アナウンサー試験で行われるカメラテストや音声テストの対策には、アナウンススクールに行くのがおすすめ、と前回書きました。私がアナウンススクールに行き始めたのは大学2年の秋。ずっと将来に不安を抱えていた私に、霧が晴れるような授業がありました。

TBSテレビインフォメーションの収録で、「いきなり!ステーキ」について、株式会社ペッパーフードサービス代表取締役・一瀬邦夫氏にインタビューした五戸。7月15日から「ニンゲン観察バラエティ モニタリング」などでオンエア(2017年6月)
TBSテレビインフォメーションの収録で、「いきなり!ステーキ」について、株式会社ペッパーフードサービス代表取締役・一瀬邦夫氏にインタビューした五戸。7月15日から「ニンゲン観察バラエティ モニタリング」などでオンエア(2017年6月)

トーク編29「アナウンススクールで教わったこと」~就活④~

 【前回までのあらすじ】ダイエット編と並行して連載中のトーク編。アイドルやアーティストに行っているトークレッスンの内容を公開するとともに、アナウンサーを目指す学生に向けてのメッセージをお届け。大学3年生はそろそろ本格的に就活準備をするのがおすすめです。

アナスクに出会うきっかけ

 アナウンススクール、略してアナスク。アナウンサー職で内定をとる人が全員スクールに行っているかといえばそうではないですが、基本的には実際にアナウンサーとして働いている方が講師をしているので、OB・OG訪問としても意味のあることだと思います。

 私は当初、実は「絶対にアナウンサーになりたい」と思って通い始めたのではありませんでした。

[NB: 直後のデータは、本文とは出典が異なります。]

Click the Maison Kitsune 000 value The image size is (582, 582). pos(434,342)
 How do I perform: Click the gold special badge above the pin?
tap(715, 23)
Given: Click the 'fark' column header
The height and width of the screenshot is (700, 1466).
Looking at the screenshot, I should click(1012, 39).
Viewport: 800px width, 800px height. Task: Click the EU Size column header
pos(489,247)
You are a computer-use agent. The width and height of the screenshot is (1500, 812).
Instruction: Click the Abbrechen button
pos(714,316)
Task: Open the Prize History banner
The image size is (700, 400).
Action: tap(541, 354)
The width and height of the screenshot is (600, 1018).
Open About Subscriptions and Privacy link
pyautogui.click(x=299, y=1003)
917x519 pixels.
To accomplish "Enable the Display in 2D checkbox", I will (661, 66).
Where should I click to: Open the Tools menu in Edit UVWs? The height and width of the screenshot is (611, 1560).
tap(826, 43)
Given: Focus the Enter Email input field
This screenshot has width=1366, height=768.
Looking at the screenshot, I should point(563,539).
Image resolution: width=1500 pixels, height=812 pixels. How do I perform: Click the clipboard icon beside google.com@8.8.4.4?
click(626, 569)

なんとなくマスコミに就職することに憧れ、「メディアの内定をとる人はみんなアナウンススクールに行っているらしい」という噂を耳にし、根拠のない都市伝説でしたが鵜呑みにして、ネットで調べて一番上に出てきたTBSアナウンススクールが、ちょうど新入生募集中だったので、試しに行ってみようと思ったのでした。

「いきなり!ステーキ」インタビュー収録の模様
「いきなり!ステーキ」インタビュー収録の模様

わからなくなった“将来の夢”

 子供の頃から人前に出るのは好きなタイプでした。小学生の頃に入った演劇部で、同級生よりうまいんじゃないかと思い上がり、将来の夢は女優だと掲げて、大学生になるとミュージカルサークルに入りました。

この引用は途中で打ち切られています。